*Problem*
In the part of the rows that opens with the line containing "Task: Click the 添加文件 button" and closes with the last row, rename "screenshot" to "screen image" and give those lines again with nothing else changed. Leave the pictures out of the answer.

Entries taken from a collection
-=-=-=-=-
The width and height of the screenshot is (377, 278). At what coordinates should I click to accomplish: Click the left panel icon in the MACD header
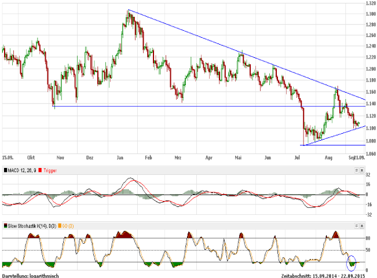[356, 170]
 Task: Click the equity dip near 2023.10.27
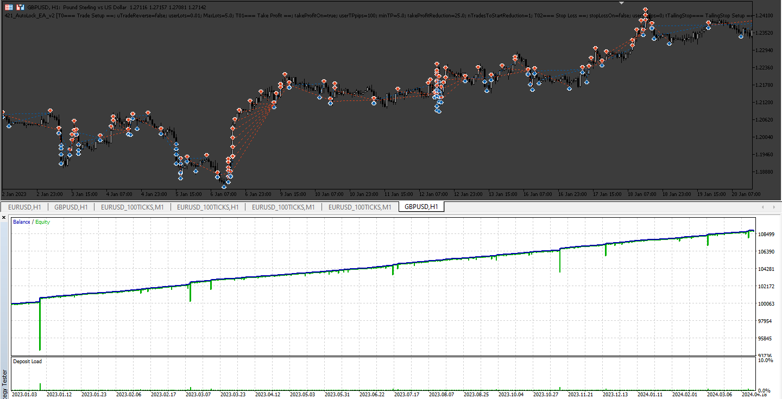560,261
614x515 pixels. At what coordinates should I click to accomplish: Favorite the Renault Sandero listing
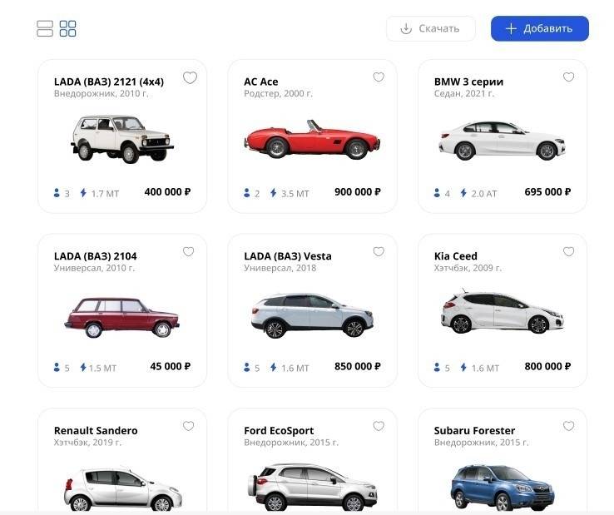tap(189, 426)
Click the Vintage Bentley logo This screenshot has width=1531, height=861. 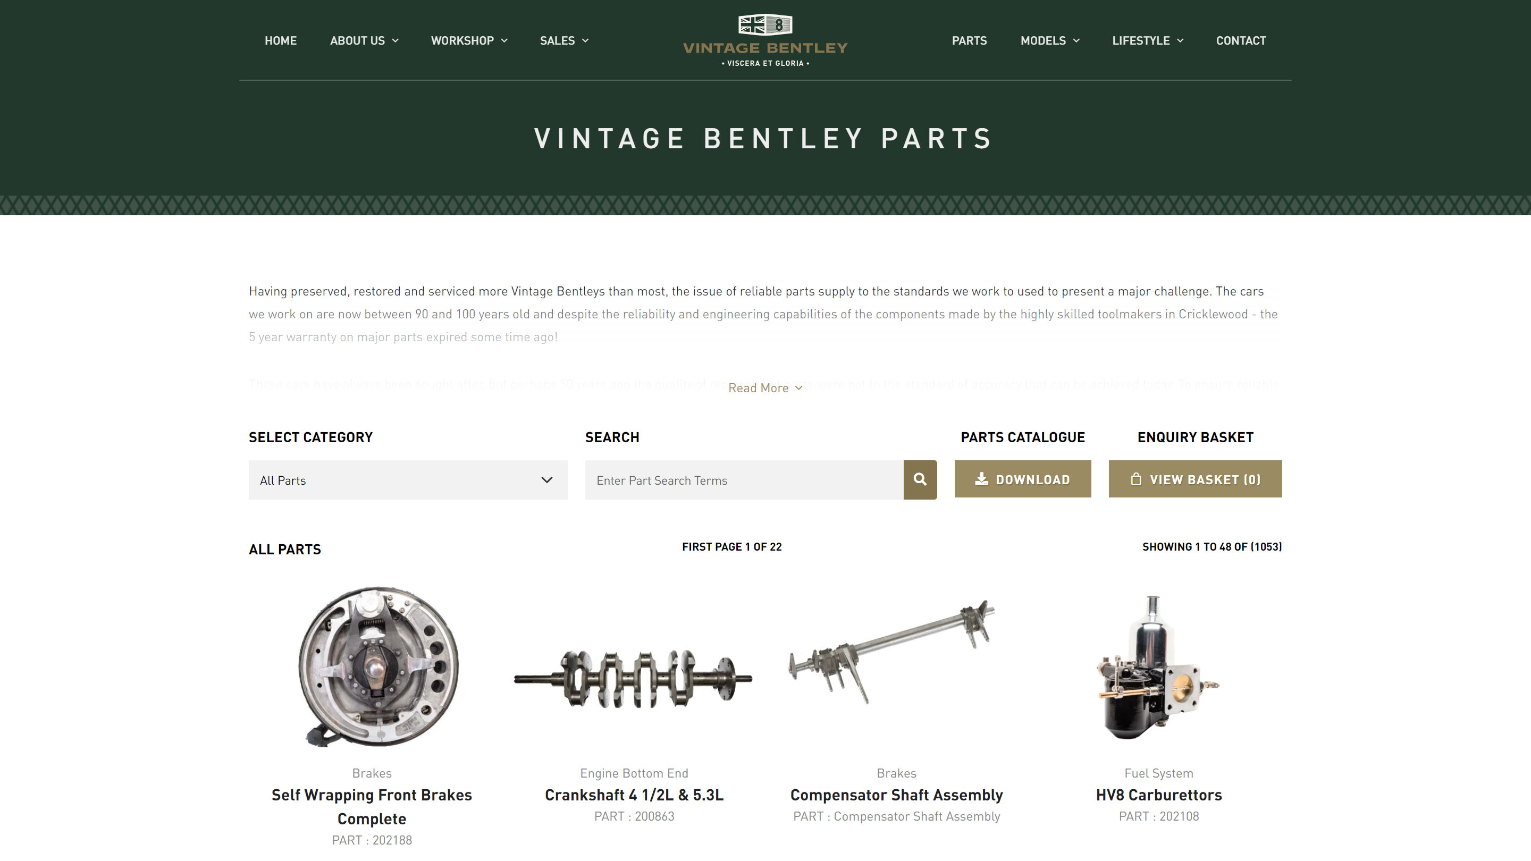[x=765, y=40]
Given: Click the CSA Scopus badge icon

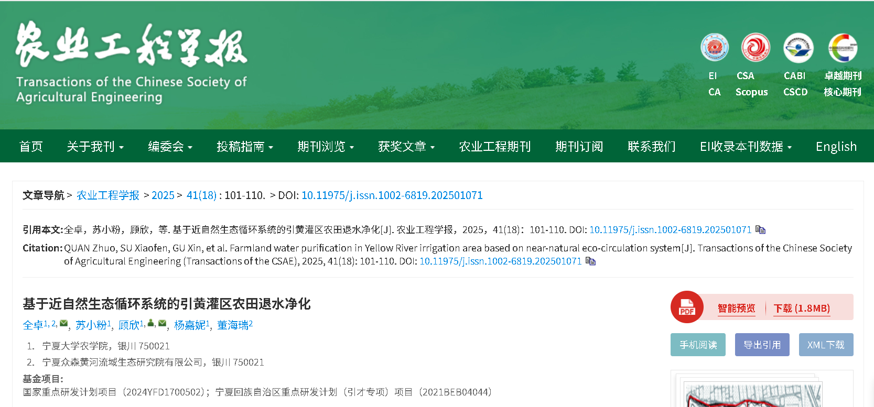Looking at the screenshot, I should tap(755, 48).
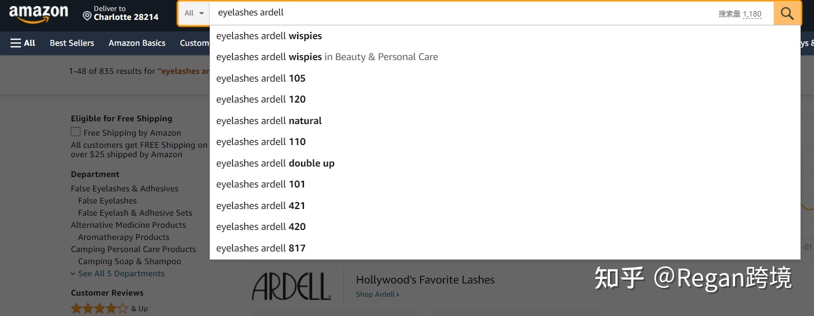Click the search text field
Viewport: 814px width, 316px height.
coord(463,13)
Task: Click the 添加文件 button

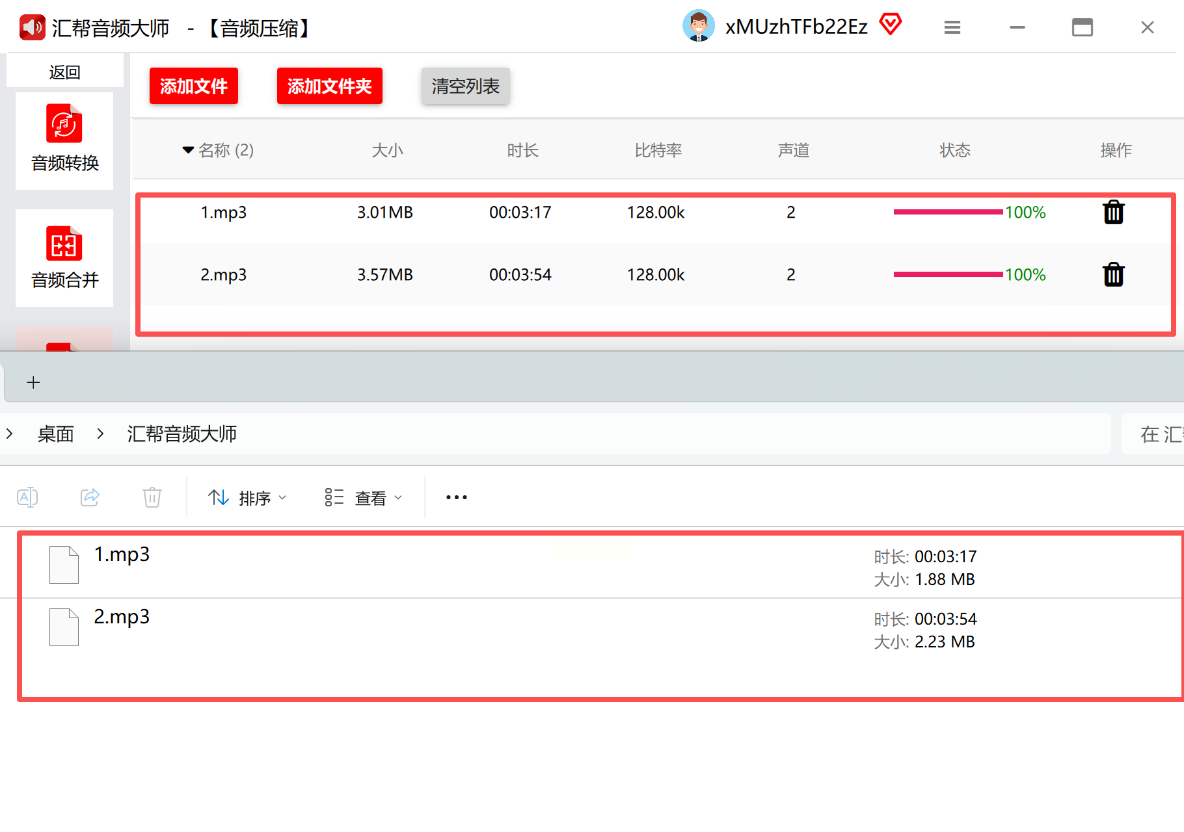Action: [194, 86]
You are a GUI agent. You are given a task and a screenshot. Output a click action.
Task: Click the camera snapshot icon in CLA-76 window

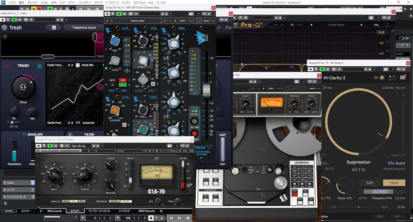(170, 146)
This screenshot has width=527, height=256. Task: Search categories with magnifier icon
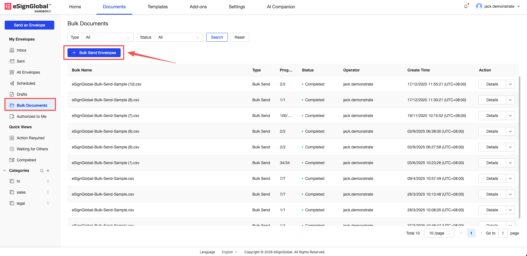coord(42,171)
-=-=-=-=-
*Response to this task*
Task: Click the 添加文件 button

Action: [194, 86]
You are a GUI agent. You are given a task and a screen image. Output a click action.
Task: Click the camera snapshot icon in CLA-76 window

(170, 146)
This screen image has width=527, height=256. Task: Search categories with magnifier icon
coord(42,171)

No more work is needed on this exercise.